Eurojust, l’organismo europeo per la cooperazione giudiziaria presenta il primo report sui reati ambientali. Ne emerge una giustizia disastrosa, con pene ridicole e rare

Esce il primo report sui reati ambientali in Europa

 

(Rinnovabili) – In Europa i reati ambientali transfrontalieri costano 30-70 miliardi l’anno e restano quasi sempre impuniti. È il bilancio infelice del nuovo rapporto “Strategic Project on Environmental Crime”, pubblicato da Eurojust, l’organismo europeo per la cooperazione giudiziaria. Il report mette in risalto la potenza del crimine organizzato legato ai reati ambientali che coinvolgono più Paesi, dei quali tuttavia solo una parte viene segnalata. Le condanne delle autorità nazionali, inoltre, sono pochissime, e le sanzioni ridicole: un mix di elementi che rende la violazione delle leggi a tutela dell’ambiente un ottimo affare per chi punta ad alti profitti illeciti senza correre troppi rischi.

 

Dai rifiuti al traffico di animali

La lunga lista delle violazioni include rifiuti pericolosi esportati illegalmente in altre nazioni da Italia e Irlanda, diverse forme di inquinamento dell’acqua in Grecia, Ungheria e Svezia, export di scimmie e uova di uccello. Sono queste tre le macroaree su cui si concentra il report di Eurojust: traffico di rifiuti, di specie minacciate e inquinamento delle acque superficiali. Il problema più grosso sollevato dall’agenzia è l’incapacità di valutare i casi risalendo alla fonte. Si trattano i reati come singole infrazioni della legge, senza investigare sui collegamenti con la criminalità organizzata che resta nell’ombra a tirare le fila di un sistema che la giustizia riesce appena a sfiorare. Le condanne, minime, colpiscono i pesci più piccoli, andando a raschiare soltanto la punta dell’iceberg.

 

Primo report sui reati ambientali in Europa-

 

Manca la cooperazione

Siamo ancora lontani dalla nascita di un vero sistema di cooperazione per la difesa degli ecosistemi: sarebbe necessaria un’intensificazione degli sforzi per arginare una strategia criminale che elude costantemente le larghe maglie della giustizia ambientale. In attesa che l’Unione e gli Stati membri decidano di rafforzare l’impegno su questo fronte, non resta che consolarsi con le parole del nuovo Commissario europeo alla Giustizia, Vera Jourova: «La criminalità ambientale è una minaccia per la vita umana, la salute e le risorse naturali. Questi reati hanno effetto su tutta la società. Bisogna combatterli duramente, come gli altri».

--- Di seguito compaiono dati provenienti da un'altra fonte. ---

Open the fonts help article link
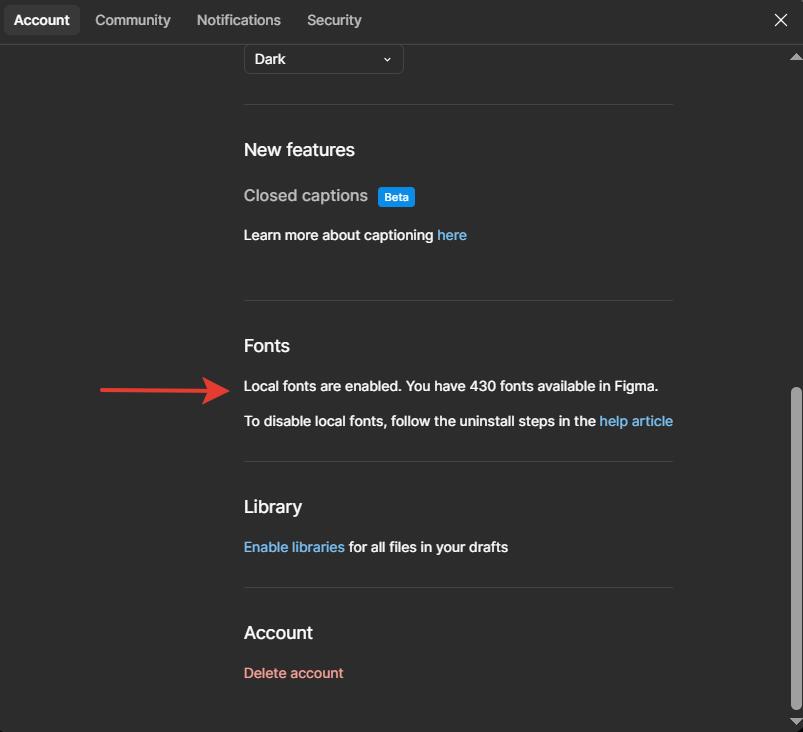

La realtà è che manca del tutto un coordinamento tra le autorità competenti ad entrambi i livelli, nazionale e internazionale: la pubblica accusa, ad esempio, non ottiene mai le informazioni necessarie dalle autorità doganali o veterinarie. Ecco perché le strutture giudiziarie nazionali non riescono a ricostruire il quadro completo: senza una condivisione dei dati, che permetta loro di visionare i movimenti criminali anche oltre la frontiera dello Stato di competenza, ogni sforzo per eradicare il fenomeno resta vano.

Inoltre, molti Stati membri – tranne Svezia, Regno Unito e Olanda – non possiedono una vera e propria unità investigativa specializzata in reati ambientali.

 

Le soluzioni di Eurojust

La giustizia, anche se non siamo a Hollywood, non può restare sempre sconfitta. Per questo Eurojust tenta di dare il “la” ad una riscossa europea nei confronti della criminalità organizzata che viola sistematicamente le normative a tutela dell’ambiente. Innanzitutto per cambiare marcia serve un servizio di intelligence dedicato – sostiene l’organizzazione – da sviluppare seguendo un approccio multidisciplinare. Ciò significa che va implementata la cooperazione tra autorità differenti, condividendo pratiche virtuose e professionisti.